Mariano Rajoy signalled for the first time on Friday that he may seek a full-blown aid package but said he had not yet made a decision on the matter. Spanish bonds surged after the comments on expectations aid would be forthcoming.
Economy Minister de Guindos said the market was not performing normally.
"It's clear that this is an abnormally functioning market and when that happens, institutions must intervene. That is essentially what the ECB said last Thursday," he said.
A Reuters poll of nearly 50 economists found most expect the ECB to start buying Spanish and Italian bonds in September.
Ten-year Spanish government bond yields fell 30 basis points on the day on Friday but at 6.95% yields were still close to levels considered unsustainable.
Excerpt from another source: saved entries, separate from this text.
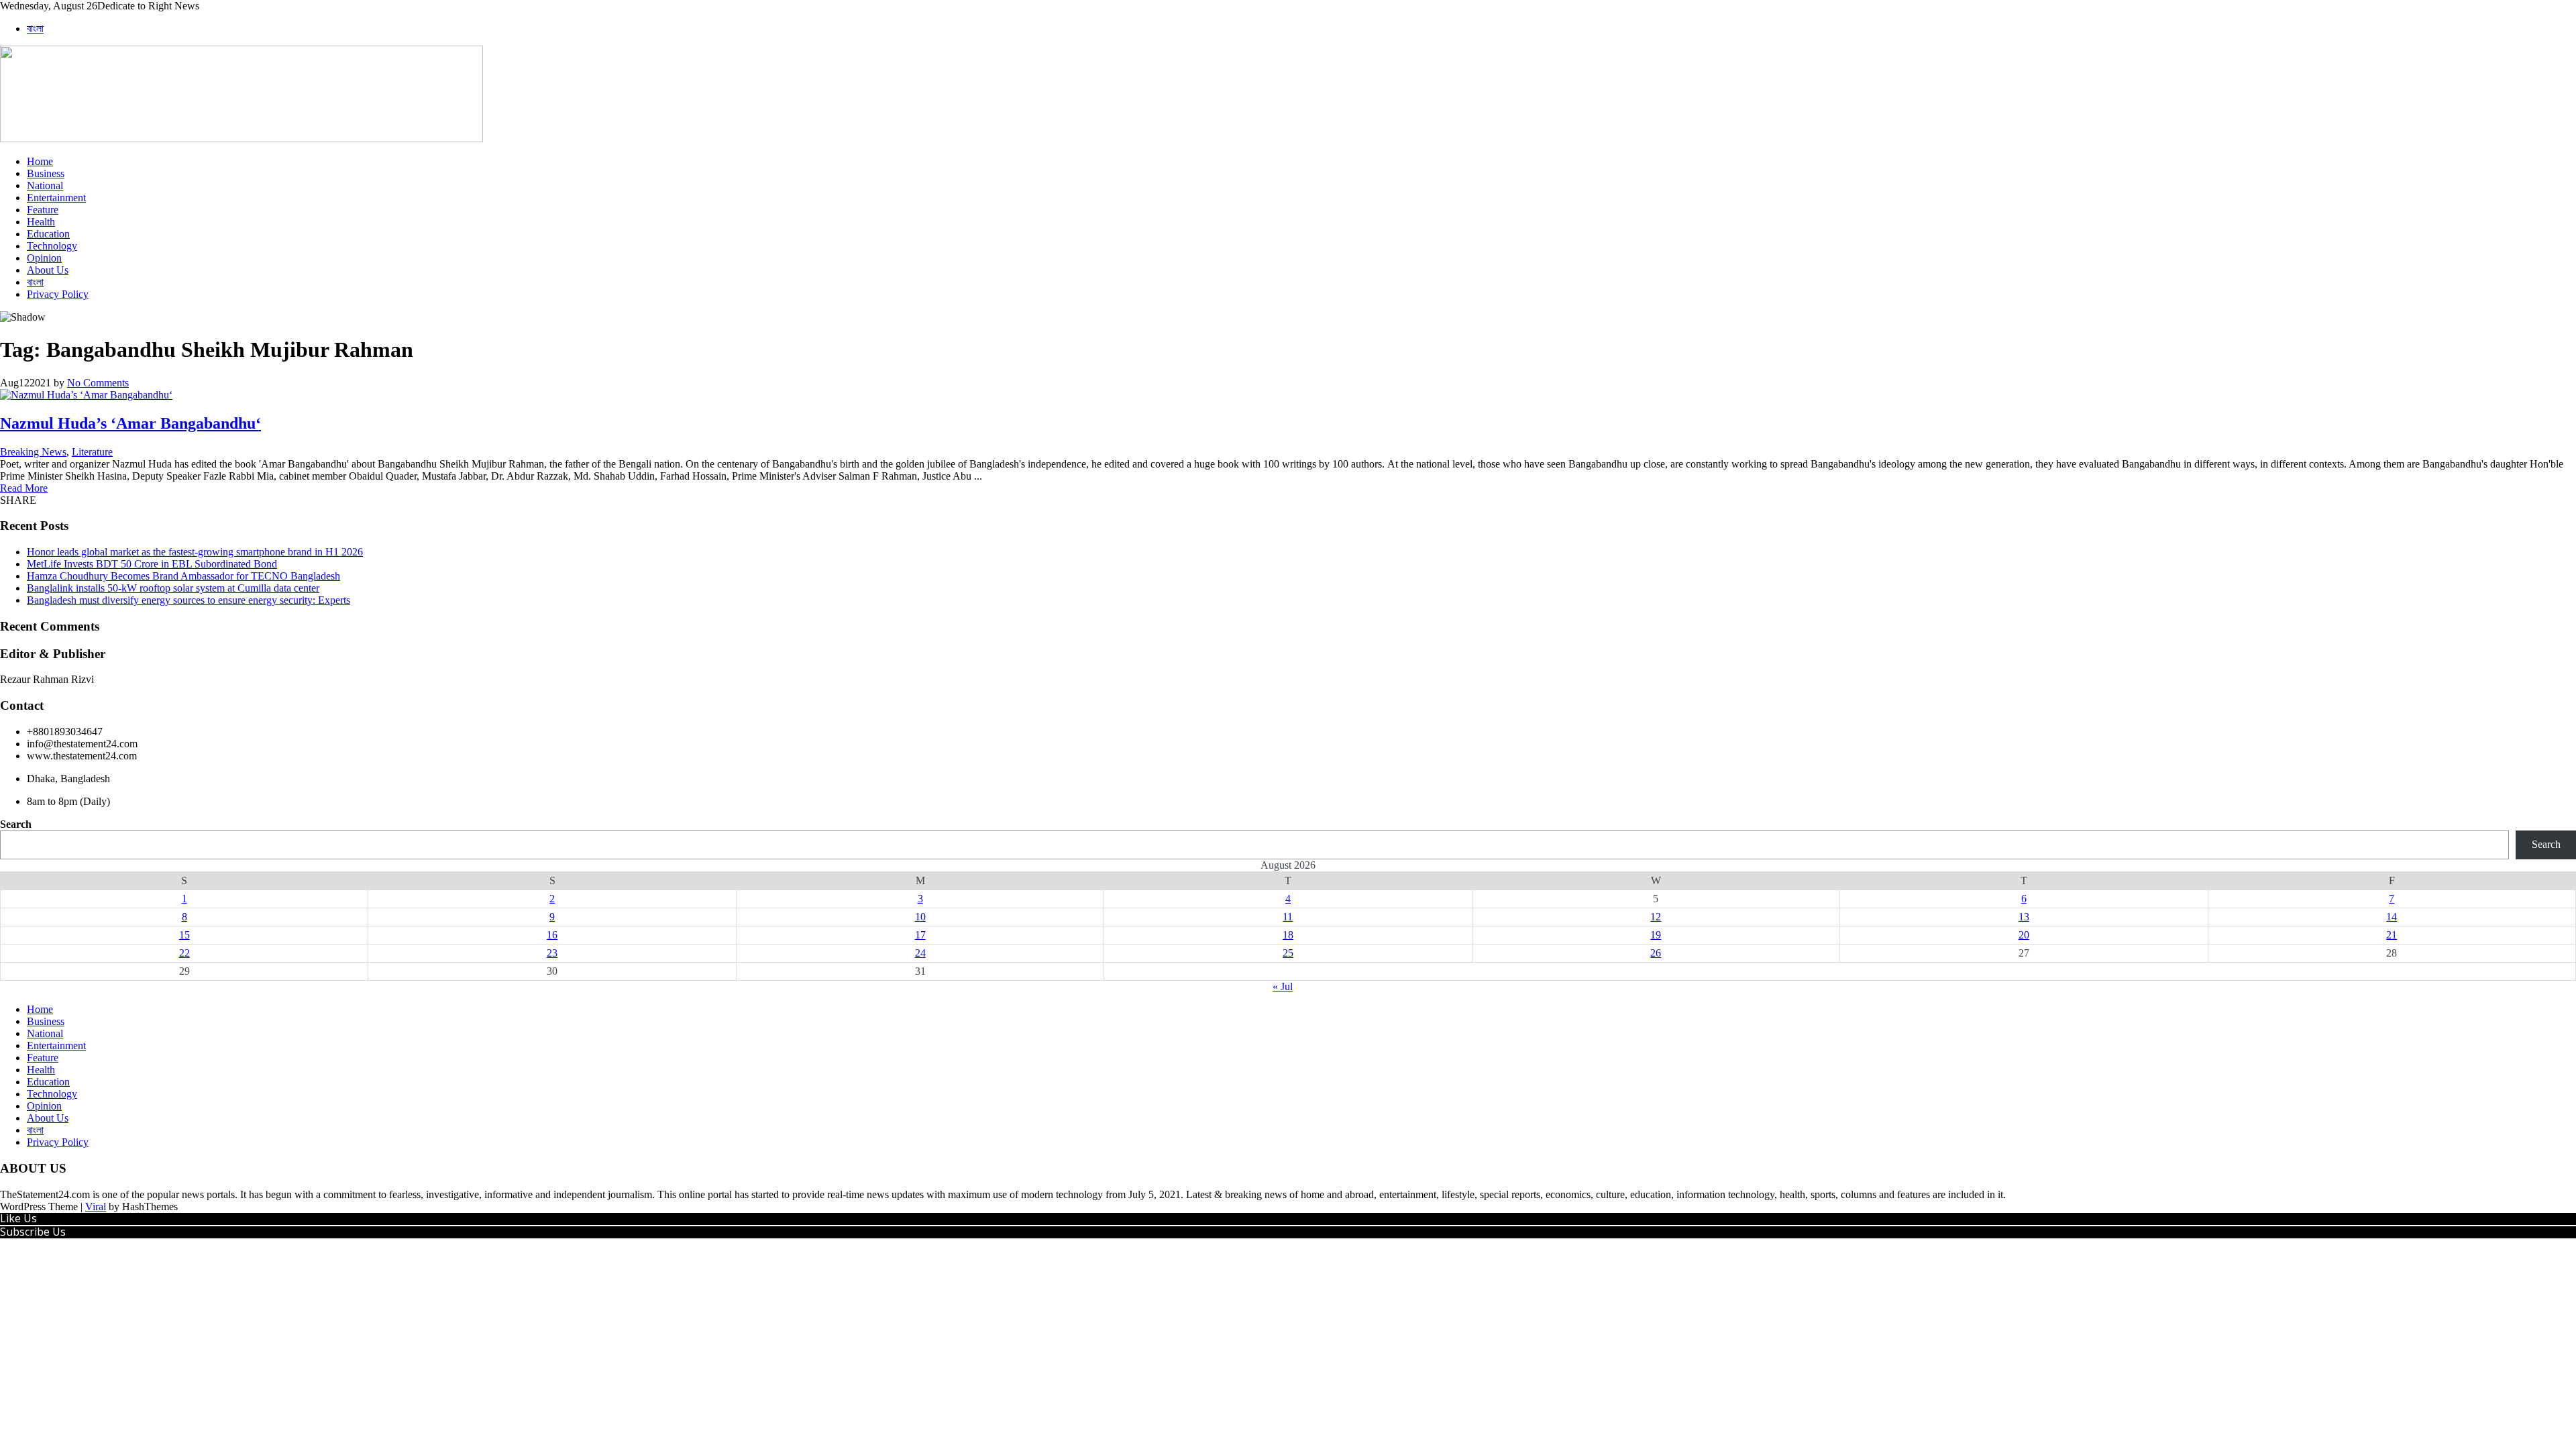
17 (920, 935)
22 (184, 953)
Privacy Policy (58, 294)
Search (16, 824)
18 (1288, 935)
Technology (52, 246)
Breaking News (33, 452)
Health (41, 221)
On the primary market, Spain easily sold €3.1 billion of debt on Thursday at yields well below recent peaks.
An aid request for Spain would involve negotiating terms with other euro zone countries and any package will come with a strict set of conditions.
Spain's programme of spending cuts and reforms was enough to achieve budget deficit targets agreed with Brussels and the IMF, and the European Commission and ECB had recognised Spain's efforts, de Guindos said.
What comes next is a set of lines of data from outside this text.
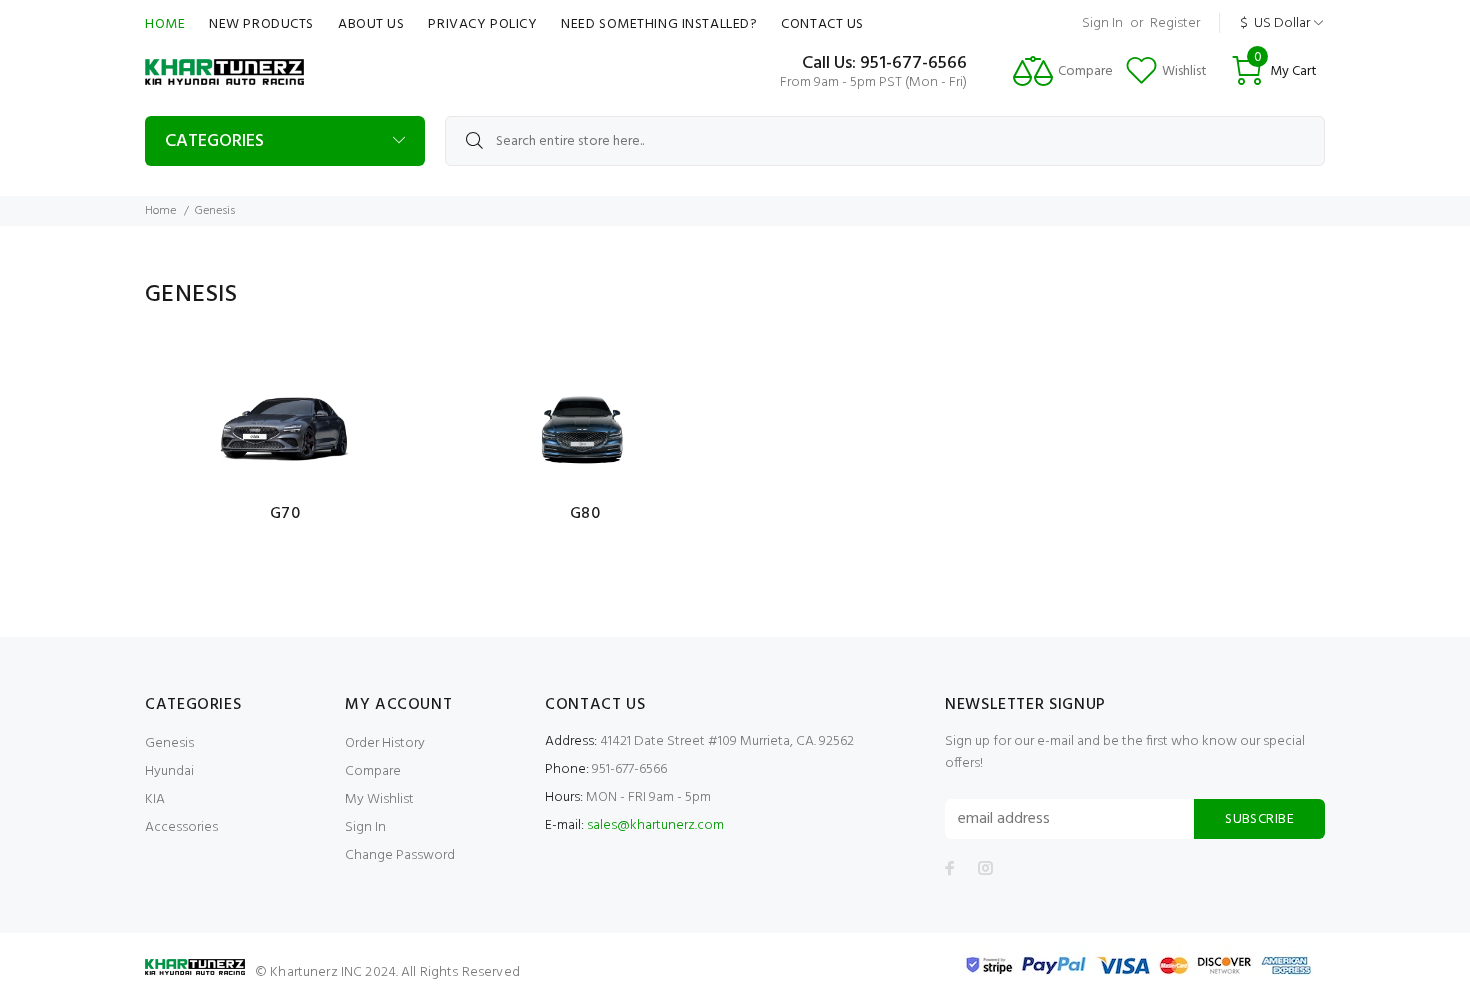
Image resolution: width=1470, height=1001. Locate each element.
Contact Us (822, 24)
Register (1175, 23)
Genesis (169, 743)
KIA (155, 799)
"We have done our part," he added.
The Spanish government said on Friday it had submitted its budget plan for the next 2 years to the European Commission, in which it pledged to save €102 billion by boosting revenue and spending cuts, including savings of €65 billion already announced on July 13.
Separately, de Guindos said the government would pass a law on August 24 putting into practice the conditions attached to an already-agreed European aid package of up to €100 billion to prop up Spain's ailing banks.
The law will lay out the working of the so-called 'bad bank', where state-rescued banks will park their toxic real estate assets and will dictate the role of the state-backed bank fund, the FROB, he said.
The new law will also outline how banks should sell complex financial instruments like preferential shares to retail investors, de Guindos said.